For compatibility with the Perception Box inference engine, ONNX models must adhere to the following input and output interface specifications:

RGB Input: A tensor of shape (H, W, 3) representing the RGB image, where H and W are camera-specific dimensions. The expected data type is uint8, with values in the range [0, 255].
Depth Input: A tensor of shape (H, W) representing the raw depth image in millimeters, of type float32. The format and scale are assumed to match the raw depth output from the specific depth camera used.
Output: A tensor of shape (H, W, C) containing per-pixel semantic class logits, where C denotes the number of semantic categories.

ONNX models that conform to this I/O signature can be deployed directly, regardless of the internal architecture or preprocessing logic used prior to export.

Suggested Style: `torch.nn.Module` Wrapper

While any method that meets the I/O spec is allowed, an easily reproduceable method we’ve used is to create a wrapper as a torch.nn.Module derived class. This approach is proven to work for:

Hugging Face transformer-based segmentation models
ESANet and its fine-tuned variants

This lets you move all preprocessing inside the model and export it as a single self-contained unit.

Wrapper Implementation Pattern

1. Define a `torch.nn.Module` class:

class YourONNXWrapper(nn.Module):
    def __init__(self):
        super().__init__()
        ...

2. Inside `forward()`, convert inputs:

Assume input shapes:
- rgb: [H, W, 3]
- depth: [H, W]
Normalize inputs using pure PyTorch ops:

rgb = rgb.float() / 255.0
rgb = (rgb - mean) / std

depth = (depth - depth_mean) / depth_std

rgb = rgb.permute(2, 0, 1).unsqueeze(0)     # [1, 3, H, W]
depth = depth.unsqueeze(0).unsqueeze(0)     # [1, 1, H, W]

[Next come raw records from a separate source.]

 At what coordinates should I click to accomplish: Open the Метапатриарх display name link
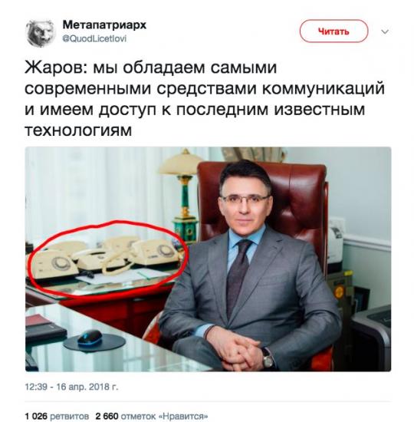104,25
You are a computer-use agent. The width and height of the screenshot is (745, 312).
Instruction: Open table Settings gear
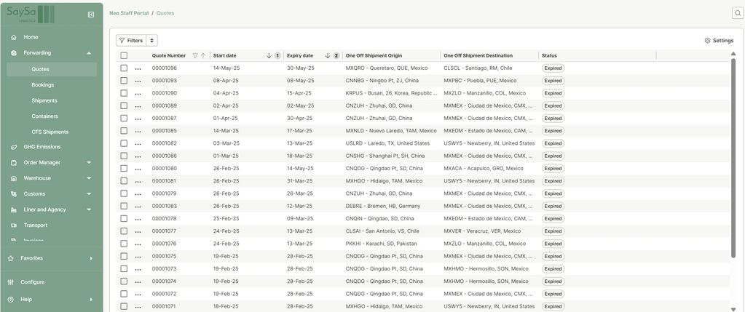tap(719, 41)
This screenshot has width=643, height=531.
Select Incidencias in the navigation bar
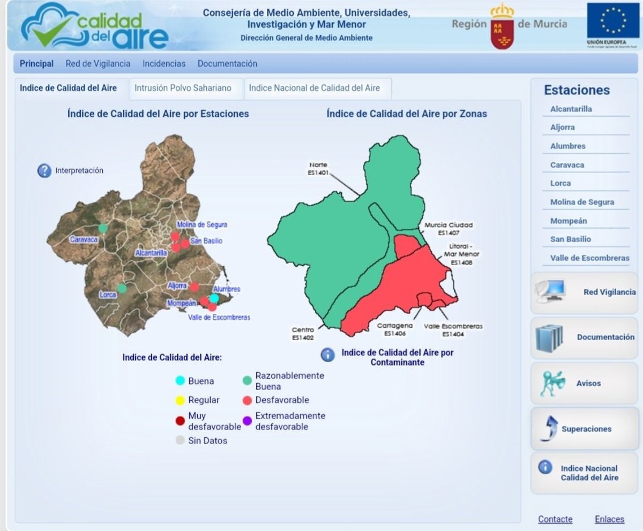[x=164, y=64]
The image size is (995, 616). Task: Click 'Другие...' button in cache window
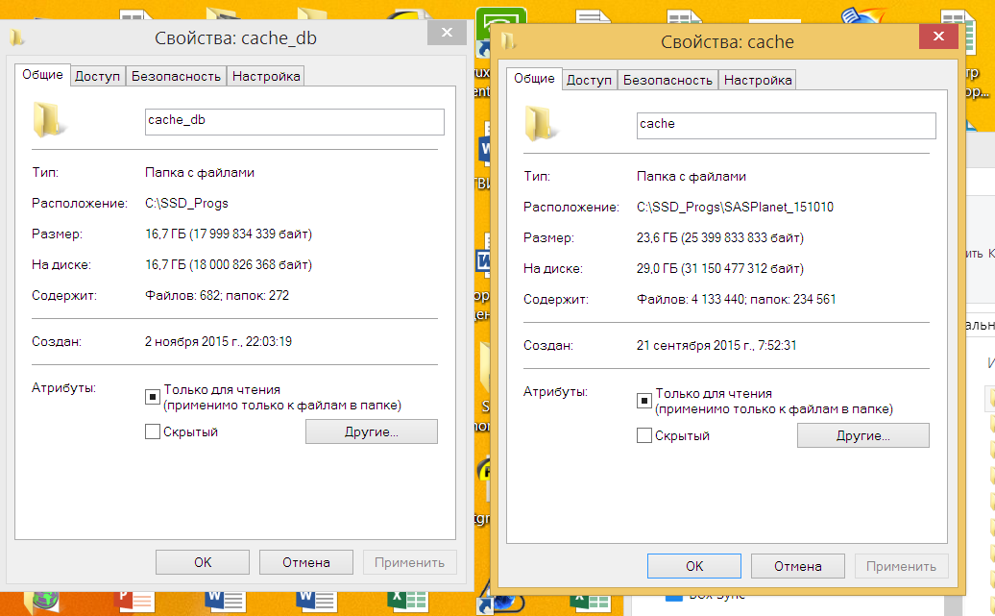pos(862,435)
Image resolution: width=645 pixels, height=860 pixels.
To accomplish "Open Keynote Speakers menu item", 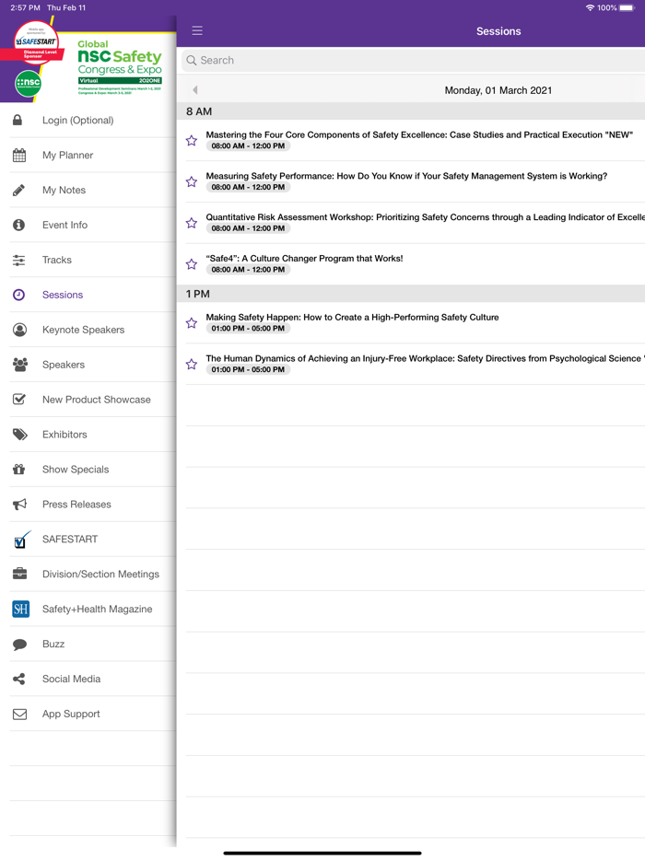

3. Run model and return softmax output:

logits = self.model(rgb, depth)
return probs.squeeze(0).permute(1, 2, 0).contiguous()

ONNX Export Rules

Allowed in ONNX:

Pure PyTorch tensor operations: +, *, view, permute, interpolate, softmax, etc.
Any torch.nn.functional or torch.nn.Module ops.
self.register_buffer(...) for storing constants like mean/std.

Not Allowed:

NumPy or OpenCV (.numpy(), cv2, etc.)
Python control flow (if, for, try) involving tensor values.

Exporting

Use:

torch.onnx.export(
    model,
    (rgb_tensor, depth_tensor),
    "model.onnx",
    input_names=["rgb", "depth"],
    output_names=["segmentation"],
    dynamic_axes={
        "rgb": {0: "batch", 1: "height", 2: "width"},
        "depth": {0: "batch", 1: "height", 2: "width"},
        "segmentation": {0: "height", 1: "width", 2: "classes"}
    },
    opset_version=12
)

However, not all models support dynamic_axes during export. For example, ESANet uses internal control flow and hard-coded tensor operations (like F.interpolate with int(tensor.shape[i] * scale)) that depend on static sizes. These operations result in ONNX symbolic tracing failures or runtime shape mismatches when exported with dynamic input shapes.